__Extrait fourni__
-------------------------
Ecospiritualité: un moyen de recréer du sens

Ecospiritualité: un moyen de recréer du sens

 De nombreuses voix s’élèvent pour dépasser le dualisme nature/culture, l’idée d’une nature-objet-ressource et le paradigme dominant de l’anthropocentrisme ; il s’agit de reconnaître une valeur intrinsèque, et donc des droits, à la nature, qui devient désormais sujet. En invitant l’homme à renouer avec son milieu de vie non-humain et à réhabiter la Terre, en communion avec elle et non contre elle, un certain nombre d’intellectuels et d’écologistes militants semblent vouloir intégrer une dimension spirituelle dans l’écologie.

 

   Pour Michel Maxime Egger, auteur de deux ouvrages sur l’écospiritualité, les écogestes, ainsi que les réformes politiques et économiques sont nécessaires. Mais l’auteur nous invite à aller plus loin : «Les racines des problèmes écologiques et socio-économiques sont spirituelles. Elles manifestent une crise généralisée du sens et du lien». Nos actions doivent se fonder sur une écologie intérieure. Celle-ci implique une remise en question des valeurs de l’avoir et appelle à enraciner nos vies sur des bases plus nobles. Ce n’est qu’à cette condition qu’un réel changement de paradigme serait possible. 

L’écospiritualité permet de sortir du registre de l’écologie politique. Cette dernière situe le problème de l’écologie dans les méthodes de production capitaliste et dans les rapports de pouvoir Nord-Sud. Plus proche du quotidien, l’écospiritualité permet d’impliquer concrètement chaque personne ordinaire dans le virage écologique. Il s’agit d’une prise de conscience et d’une manière de penser à la fois philosophique et théologique. La crise écologique est reliée à un changement existentiel profond. L’écospiritualité invite à réorienter le sens de la vie humaine en la rapprochant des rythmes de la nature. 

Même s’il ne fut pas un écopsychologue, le sociologue allemand du début de XXème siècle, Max Weber, a forgé une expression qui dévoile bien la nature du problème en parlant du capitalisme comme étant un système historique générateur de « désenchantement du monde ». Un monde amputé de sa dimension culturelle, symbolique, voire spirituelle. Le monde est réduit à de la matière. Le monde est réduit à une machine.

 

 

Pour Mohammed Taleb, écopsyhologue, Lorsqu’on essaie de visualiser les intentions et les intuitions les plus profondes de l’écopsychologie, on s’aperçoit que ce nouveau paradigme est, en même temps, très ancien : il a des racines qui plongent dans l’histoire culturelle et philosophique de l’humanité. Parmi les intuitions très anciennes de l’écopsychologie, l’une d’elles renvoie directement à la philosophie grecque avec l’idée qu’il y a une unité du monde, que le monde est kòsmos et non pas chaos. Cette unité du monde, son ordonnancement reposent sur la perception de sympathies entre les choses, des correspondances, des relations qui sont symboliques et physiques. Comme le souligne M. Taleb, il existe deux formes langagières pour se dire, dire le monde, dire ses aspirations, ses révoltes : le logos et le mythos. L’écopsychologie fait dialoguer ces deux formes, qui sont complémentaires et qui disent toutes les deux la vérité, selon leurs modes propres. La première forme langagière est bien évidemment le logos, c’est-à-dire la compréhension rationnelle du monde. Il n’y a pas de connaissance sans rationalité. Il n’y a pas d’aventure humaine sans rationalité, sans esprit critique, sans le feu du doute. Le logos utilise comme matière première le concept, avec une validation par la preuve. Le mythos, lui, permet la créativité de l’imaginaire. Sans imaginaire, sans vision, il n’y a pas d’aventure humaine. Le mythos mobilise l’image et le symbole, avec comme validation l’épreuve.
-------------------------
__Données fournies__
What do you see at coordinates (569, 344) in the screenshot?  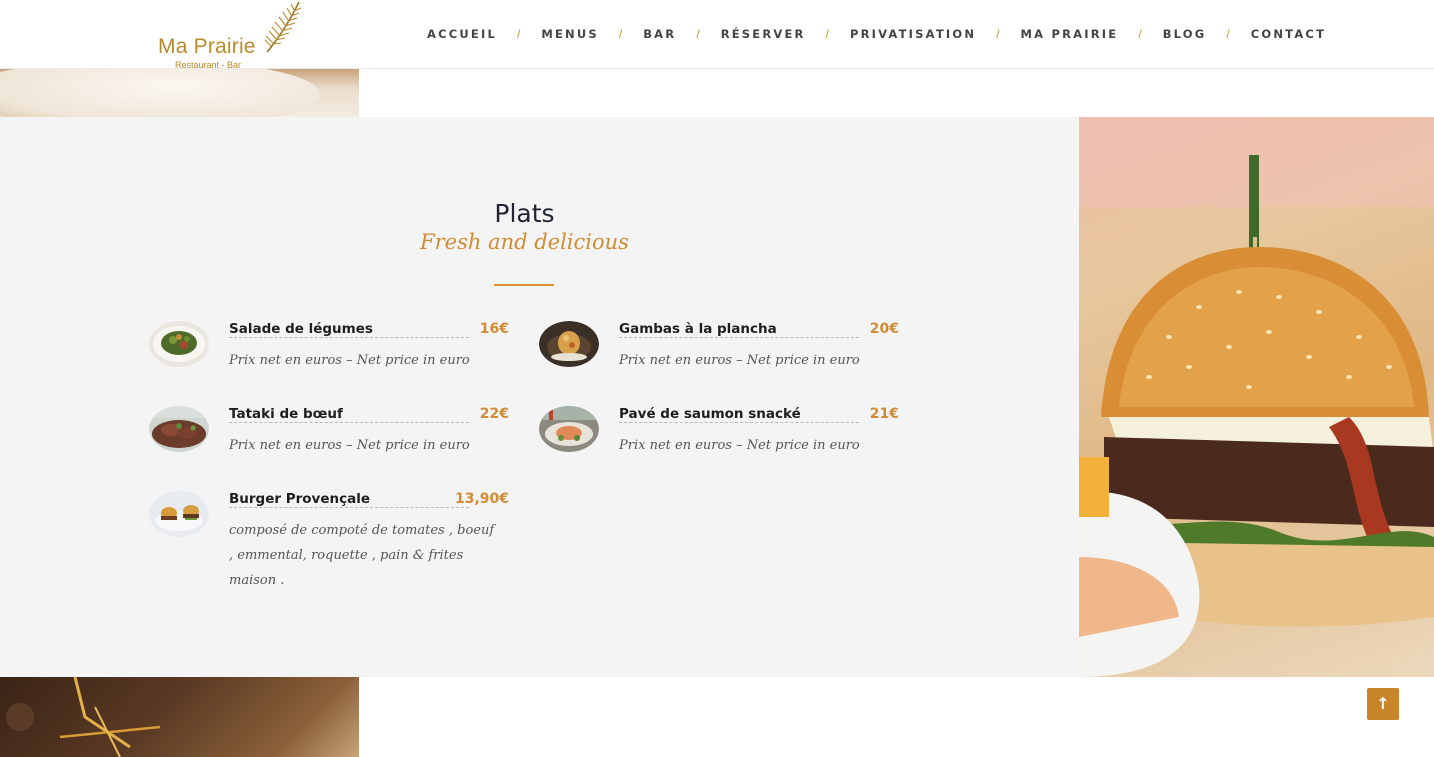 I see `gambas-thumbnail` at bounding box center [569, 344].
-------------------------
__Tâches et exercices__
**1)** Dans l'extrait sur l'écospiritualité, quelles sont les deux formes langagières que l'écopsychologie fait dialoguer ?
**2)** Poursuivez l'extrait sur l'écospiritualité à partir de sa dernière phrase.

__Corrigé__
**1)** Le logos et le mythos.

**2)**
Les écopsychologues pensent que, d’une certaine manière, une pensée, une culture, un individu, une société sont en état de « bonne santé », s’il y a une harmonie entre logos et mythos, entre raison et imaginaire. Nous avons absolument besoin d’une ouverture de la raison, de la rationalité, notamment scientifique, vers l’espace de l’imaginaire. C’est dans le dialogue avec l’imaginaire que la science devient une authentique quête de connaissance.

 

 

Pour reprendre l’analyse que fait Edgar Morin : le vrai clivage n’est pas entre la raison et l’irrationnel − car il s’agit là d’un bon moyen pour discréditer tout ce qui relève de l’imaginaire : c’est irrationnel, donc « ça n’existe pas » en fin de compte. Le vrai clivage se situe à l’intérieur de la raison, entre ce qu’il appelle la « raison close » et la « raison ouverte ».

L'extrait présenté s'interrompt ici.